Africa Faces Twin Challenges After Global Crisis

AuthorJeremy Clift
PositionIMF Survey online

Strauss-Kahn, who arrives in Kenya on March 6, will also visit South Africa and Zambia to reinforce the IMF’s improved relations with the continent, talk with political and business leaders, and promote the continued transformation of Africa.

"As I’ve said many times in the past, African countries were largely innocent victims of the crisis. Thankfully, the tide seems to have turned and all across the continent, we can see signs of a rebound-in trade, export earnings, bank credit, and commercial activity." Strauss-Kahn told reporters before leaving.

Stronger policies

Stronger monetary and budget policies, together with structural reforms in many countries, helped Africa come through the global financial crisis better than in the past, IMF First Deputy Managing Director John Lipsky said last month during a trip to Ghana and Liberia.

Although growth across sub-Saharan Africa plummeted during the global crisis to an average of 2 percent in 2009 from 5.6 percent the previous year, the IMF projects that it will bounce back to 4½ percent this year and 5½ percent in 2011.

Antoinette Sayeh, head of the IMF’s African Department, points to several important factors that helped African economies weather the crisis.

- Improved policies. Many African countries, from the late 1990s onward, ran better policies than in the past, which helped mitigate the impact of the downturn-with strengthened fiscal positions, reduced debt burdens, lower inflation, and better cushions of foreign exchange reserves.

- Fiscal space.
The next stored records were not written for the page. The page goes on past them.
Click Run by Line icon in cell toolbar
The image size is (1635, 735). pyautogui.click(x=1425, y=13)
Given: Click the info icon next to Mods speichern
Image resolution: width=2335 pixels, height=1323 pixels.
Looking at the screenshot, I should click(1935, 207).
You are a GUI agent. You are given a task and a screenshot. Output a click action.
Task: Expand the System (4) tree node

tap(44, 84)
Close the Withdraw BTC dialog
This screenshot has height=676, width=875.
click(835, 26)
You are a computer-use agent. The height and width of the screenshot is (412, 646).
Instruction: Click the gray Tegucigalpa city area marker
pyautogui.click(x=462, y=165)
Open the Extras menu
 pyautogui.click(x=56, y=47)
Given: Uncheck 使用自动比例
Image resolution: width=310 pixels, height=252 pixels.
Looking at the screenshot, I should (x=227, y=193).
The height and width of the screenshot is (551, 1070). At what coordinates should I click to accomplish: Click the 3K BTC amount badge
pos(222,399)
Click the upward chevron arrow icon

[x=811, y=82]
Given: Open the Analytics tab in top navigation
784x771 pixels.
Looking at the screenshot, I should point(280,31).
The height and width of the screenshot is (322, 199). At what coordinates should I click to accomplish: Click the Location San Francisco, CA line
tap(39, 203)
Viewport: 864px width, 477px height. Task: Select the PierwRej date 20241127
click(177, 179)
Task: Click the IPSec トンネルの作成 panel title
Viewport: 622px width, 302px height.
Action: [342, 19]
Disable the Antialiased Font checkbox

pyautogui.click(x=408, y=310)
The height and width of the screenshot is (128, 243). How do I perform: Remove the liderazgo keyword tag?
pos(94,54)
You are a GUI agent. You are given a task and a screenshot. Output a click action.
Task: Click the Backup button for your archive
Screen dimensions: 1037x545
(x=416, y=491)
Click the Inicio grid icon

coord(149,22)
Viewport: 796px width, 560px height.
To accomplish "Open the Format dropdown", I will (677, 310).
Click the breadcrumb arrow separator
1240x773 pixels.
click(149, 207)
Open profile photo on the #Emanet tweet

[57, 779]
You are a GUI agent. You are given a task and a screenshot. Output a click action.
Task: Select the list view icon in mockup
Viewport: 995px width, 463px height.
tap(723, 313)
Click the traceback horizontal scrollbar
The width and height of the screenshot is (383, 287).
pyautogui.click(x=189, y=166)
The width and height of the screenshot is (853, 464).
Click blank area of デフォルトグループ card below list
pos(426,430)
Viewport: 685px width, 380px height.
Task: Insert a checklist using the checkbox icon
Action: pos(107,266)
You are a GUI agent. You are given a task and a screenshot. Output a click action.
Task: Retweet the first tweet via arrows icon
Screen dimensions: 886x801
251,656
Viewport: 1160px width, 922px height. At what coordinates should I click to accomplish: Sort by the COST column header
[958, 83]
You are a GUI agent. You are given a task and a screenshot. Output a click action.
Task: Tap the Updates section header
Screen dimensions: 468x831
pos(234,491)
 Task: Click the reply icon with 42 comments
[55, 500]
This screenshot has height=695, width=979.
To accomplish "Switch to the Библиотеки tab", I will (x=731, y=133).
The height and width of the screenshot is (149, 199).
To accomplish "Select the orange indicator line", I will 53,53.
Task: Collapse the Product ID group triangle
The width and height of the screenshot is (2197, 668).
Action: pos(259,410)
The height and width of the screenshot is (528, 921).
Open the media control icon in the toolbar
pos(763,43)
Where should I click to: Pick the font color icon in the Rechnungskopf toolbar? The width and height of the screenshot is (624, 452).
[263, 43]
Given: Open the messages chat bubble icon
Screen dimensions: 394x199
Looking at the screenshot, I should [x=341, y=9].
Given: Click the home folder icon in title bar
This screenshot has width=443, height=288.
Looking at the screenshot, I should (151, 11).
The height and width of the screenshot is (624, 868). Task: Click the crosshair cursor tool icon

Because fiscal deficits and debt positions had improved dramatically, many countries were able to use fiscal policy to counteract the crisis, rather than making it worse. They strived to preserve-and sometimes even increase-public spending, at a time when revenue was falling rapidly. Fiscal policy was countercyclical in two-thirds of sub-Saharan African countries in 2009.

- Room for interest rate cuts. Because inflation had come under control, they were also able to use interest rate policy and reduce interest rates as another means of mitigating the impact of the crisis, and where exchange rates were flexible, countries let them adjust and help them deal with the shocks, contributing to their resilience.

- Countries generally protected social spending during the crisis, using a variety of strategies. In particular, countries maintained health and education expenditures at...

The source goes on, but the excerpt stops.